In collaboration with Katherine Liu, Chris Wang and Joe Zhou
This research digs into the predictive powers of price-based variables in US equity stock returns with machine learning tools. We apply multiple classic machine learning models to estimate the probability of the next period return of a stock being above and below the cross-sectional median. The analysis focuses on the predictability of momentum factors with different lookback horizons, which represent the empirically observed tendency for rising asset prices to rise further, and falling prices to keep falling.

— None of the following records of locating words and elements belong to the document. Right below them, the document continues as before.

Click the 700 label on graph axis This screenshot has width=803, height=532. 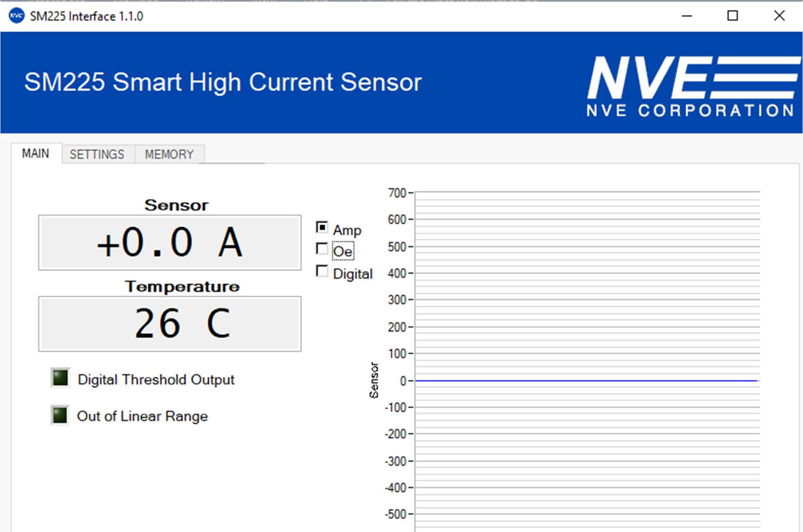click(x=396, y=193)
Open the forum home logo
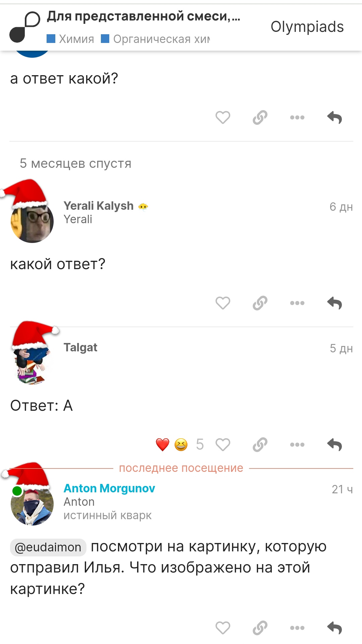 (x=25, y=27)
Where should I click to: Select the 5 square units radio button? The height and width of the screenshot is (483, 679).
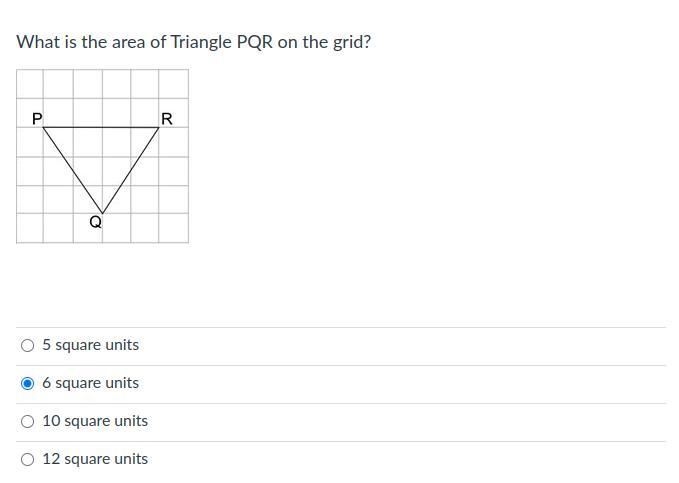tap(28, 345)
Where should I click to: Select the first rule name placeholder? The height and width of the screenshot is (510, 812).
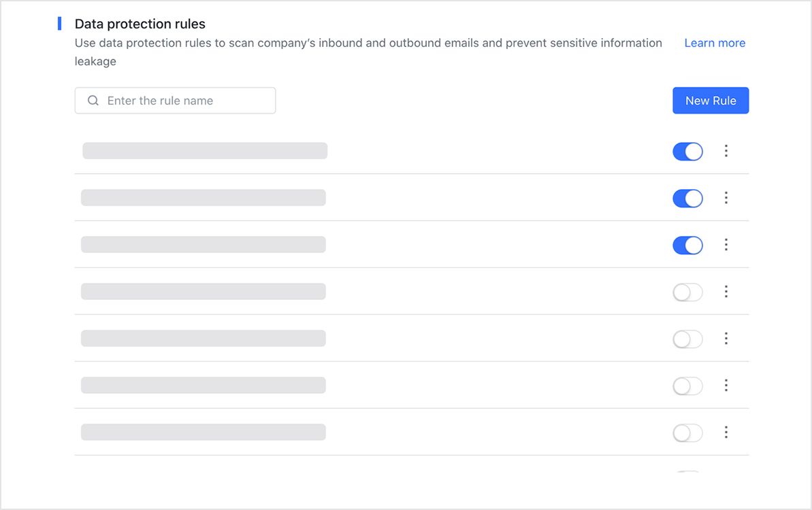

The research idea originates from a paper by Borisenko published in 2019: Momentum Investing and Alternative to Deep Learning Methodologies. The original paper discovers findings in price-based variables, especially momentum, in the deep learning realm. However, deep learning models suffer from “black-box” problems such as non-transparency and overfitting. Hence in our project, we are curious about whether more fundamental machine learning models can be applied as an alternative in a similar framework. In addition, we are skeptical about whether we could simply use momentum and market alpha, beta to predict the return. In the case where the result is far from ideal, we want to further analyze the problem and improve the model. Therefore, research is constructed as follows: feature construction, machine learning model building, backtesting strategies and further analysis based on the model performances.
Data and Methodology
Feature Construction
The feature set in the research consists of two categories: momentum factors and market condition variables. The features are subsequently The response will be an indicator of whether the cross-sectional return is above or below the median in the next period.
1. Momentum
Momentum is described as the tendency that winning stocks tend to outperform whereas stocks with falling prices tend to fall even more. In our research project, we construct the momentum variables following the method described in Borisenko’s paper and Lindgren’s paper. We use the following equation to calculate the momentum variable for k = [1,2, …, 21,42, 63, …, 252].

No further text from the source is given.